• _Records for this exercise_
*** Begin section ***

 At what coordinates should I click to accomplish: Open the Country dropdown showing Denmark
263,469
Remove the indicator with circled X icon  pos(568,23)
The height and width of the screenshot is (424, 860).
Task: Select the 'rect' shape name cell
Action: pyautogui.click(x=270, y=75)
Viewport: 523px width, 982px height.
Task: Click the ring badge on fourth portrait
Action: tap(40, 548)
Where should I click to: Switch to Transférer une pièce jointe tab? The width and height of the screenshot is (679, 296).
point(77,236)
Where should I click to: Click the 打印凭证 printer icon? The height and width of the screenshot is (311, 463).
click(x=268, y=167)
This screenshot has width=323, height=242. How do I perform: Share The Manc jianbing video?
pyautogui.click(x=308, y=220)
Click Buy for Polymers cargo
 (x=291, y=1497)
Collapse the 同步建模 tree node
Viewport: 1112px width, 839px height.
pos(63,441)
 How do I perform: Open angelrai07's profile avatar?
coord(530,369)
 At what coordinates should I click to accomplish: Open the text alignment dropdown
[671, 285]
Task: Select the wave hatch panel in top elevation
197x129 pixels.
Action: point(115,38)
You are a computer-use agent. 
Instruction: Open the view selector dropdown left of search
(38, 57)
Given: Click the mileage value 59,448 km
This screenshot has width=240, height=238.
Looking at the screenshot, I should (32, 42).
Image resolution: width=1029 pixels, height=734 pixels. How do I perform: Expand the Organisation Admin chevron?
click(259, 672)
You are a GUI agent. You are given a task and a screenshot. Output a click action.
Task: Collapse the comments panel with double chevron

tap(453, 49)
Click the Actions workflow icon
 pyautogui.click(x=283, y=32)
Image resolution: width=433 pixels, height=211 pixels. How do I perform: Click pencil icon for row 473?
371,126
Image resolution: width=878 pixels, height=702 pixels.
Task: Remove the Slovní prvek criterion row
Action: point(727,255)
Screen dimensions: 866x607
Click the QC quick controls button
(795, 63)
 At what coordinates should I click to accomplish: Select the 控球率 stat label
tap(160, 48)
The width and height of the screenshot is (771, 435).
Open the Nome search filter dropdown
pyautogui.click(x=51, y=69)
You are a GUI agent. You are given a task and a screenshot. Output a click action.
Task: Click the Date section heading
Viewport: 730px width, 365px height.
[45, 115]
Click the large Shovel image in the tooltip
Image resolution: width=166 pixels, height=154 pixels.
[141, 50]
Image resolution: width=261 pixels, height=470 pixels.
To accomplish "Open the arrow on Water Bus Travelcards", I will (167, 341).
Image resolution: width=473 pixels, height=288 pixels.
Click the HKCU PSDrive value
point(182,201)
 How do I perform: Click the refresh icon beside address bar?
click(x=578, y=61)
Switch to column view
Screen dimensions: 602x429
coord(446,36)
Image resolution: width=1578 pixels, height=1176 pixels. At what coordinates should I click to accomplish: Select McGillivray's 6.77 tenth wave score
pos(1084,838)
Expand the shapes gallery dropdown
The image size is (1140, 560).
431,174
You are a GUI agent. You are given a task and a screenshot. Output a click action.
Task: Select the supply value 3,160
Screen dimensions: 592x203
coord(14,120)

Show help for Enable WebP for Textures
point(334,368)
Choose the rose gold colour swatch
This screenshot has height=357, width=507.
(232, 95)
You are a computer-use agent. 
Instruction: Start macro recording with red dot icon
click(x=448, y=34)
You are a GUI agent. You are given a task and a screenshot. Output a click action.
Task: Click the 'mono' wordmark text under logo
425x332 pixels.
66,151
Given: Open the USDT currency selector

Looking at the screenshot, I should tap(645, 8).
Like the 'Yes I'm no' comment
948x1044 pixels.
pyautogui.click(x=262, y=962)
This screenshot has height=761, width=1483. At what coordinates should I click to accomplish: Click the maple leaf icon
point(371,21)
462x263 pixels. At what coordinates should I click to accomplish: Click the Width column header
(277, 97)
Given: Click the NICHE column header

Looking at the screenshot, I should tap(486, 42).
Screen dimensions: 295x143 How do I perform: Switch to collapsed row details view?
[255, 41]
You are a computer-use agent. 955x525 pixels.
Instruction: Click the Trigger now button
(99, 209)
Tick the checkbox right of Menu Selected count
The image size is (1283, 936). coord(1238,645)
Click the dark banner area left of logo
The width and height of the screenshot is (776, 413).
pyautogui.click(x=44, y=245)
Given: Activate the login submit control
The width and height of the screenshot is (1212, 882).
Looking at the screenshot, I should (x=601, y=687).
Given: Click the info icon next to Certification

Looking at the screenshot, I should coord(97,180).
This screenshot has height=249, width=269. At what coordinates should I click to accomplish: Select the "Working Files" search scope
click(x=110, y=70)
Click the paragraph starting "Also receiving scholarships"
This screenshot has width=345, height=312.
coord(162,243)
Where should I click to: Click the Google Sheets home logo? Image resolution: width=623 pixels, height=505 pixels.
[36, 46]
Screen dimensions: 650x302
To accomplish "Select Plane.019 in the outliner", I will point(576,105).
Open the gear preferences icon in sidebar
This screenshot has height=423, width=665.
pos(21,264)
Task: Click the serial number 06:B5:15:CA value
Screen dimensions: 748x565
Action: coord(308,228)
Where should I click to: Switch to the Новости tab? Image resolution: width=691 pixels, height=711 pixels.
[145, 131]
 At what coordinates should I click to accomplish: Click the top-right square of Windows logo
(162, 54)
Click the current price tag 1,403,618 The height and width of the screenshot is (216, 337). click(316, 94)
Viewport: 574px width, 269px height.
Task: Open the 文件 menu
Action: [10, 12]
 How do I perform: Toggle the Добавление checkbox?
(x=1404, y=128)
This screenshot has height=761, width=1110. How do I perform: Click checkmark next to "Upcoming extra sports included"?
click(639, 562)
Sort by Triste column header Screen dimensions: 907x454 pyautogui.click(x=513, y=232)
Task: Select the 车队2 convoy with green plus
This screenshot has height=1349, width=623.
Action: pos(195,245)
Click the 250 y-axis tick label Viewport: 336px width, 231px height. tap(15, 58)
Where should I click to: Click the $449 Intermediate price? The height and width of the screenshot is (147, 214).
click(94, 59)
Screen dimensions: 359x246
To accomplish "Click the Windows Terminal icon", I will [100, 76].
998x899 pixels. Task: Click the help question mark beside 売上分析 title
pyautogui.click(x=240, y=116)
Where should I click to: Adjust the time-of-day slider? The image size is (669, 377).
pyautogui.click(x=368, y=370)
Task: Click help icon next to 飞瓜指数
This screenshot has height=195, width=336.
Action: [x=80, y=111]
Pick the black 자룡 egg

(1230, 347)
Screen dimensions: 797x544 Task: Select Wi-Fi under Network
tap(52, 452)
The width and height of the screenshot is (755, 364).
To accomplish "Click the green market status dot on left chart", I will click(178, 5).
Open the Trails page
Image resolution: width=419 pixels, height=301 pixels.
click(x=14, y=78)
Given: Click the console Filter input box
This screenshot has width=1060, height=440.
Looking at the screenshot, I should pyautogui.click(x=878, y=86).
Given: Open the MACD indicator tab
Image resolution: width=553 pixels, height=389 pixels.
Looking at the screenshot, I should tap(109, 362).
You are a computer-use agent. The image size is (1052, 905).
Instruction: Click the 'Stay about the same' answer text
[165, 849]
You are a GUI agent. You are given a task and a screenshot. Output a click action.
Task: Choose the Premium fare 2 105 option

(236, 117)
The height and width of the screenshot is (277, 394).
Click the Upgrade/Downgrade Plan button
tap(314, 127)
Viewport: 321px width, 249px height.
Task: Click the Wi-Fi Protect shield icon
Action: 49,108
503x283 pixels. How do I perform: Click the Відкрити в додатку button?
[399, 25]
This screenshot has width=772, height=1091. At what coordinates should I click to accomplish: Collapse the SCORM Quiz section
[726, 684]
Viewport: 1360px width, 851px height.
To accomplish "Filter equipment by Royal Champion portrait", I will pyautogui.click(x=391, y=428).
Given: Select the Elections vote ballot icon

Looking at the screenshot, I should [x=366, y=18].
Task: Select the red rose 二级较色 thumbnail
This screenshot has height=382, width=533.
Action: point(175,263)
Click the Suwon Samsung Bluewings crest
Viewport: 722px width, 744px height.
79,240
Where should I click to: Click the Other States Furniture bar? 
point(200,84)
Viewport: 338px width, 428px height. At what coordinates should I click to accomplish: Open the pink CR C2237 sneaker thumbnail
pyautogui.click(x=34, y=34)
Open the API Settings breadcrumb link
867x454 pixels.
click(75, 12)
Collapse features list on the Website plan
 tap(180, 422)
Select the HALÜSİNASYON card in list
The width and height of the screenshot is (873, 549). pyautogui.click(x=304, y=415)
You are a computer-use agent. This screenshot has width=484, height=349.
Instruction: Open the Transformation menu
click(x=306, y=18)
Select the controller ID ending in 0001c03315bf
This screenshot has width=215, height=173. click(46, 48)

*** End section ***

• _About this task_
How many lines of the entries include the string "computer"? Answer with a number and no other words.

• _Exercise response_
5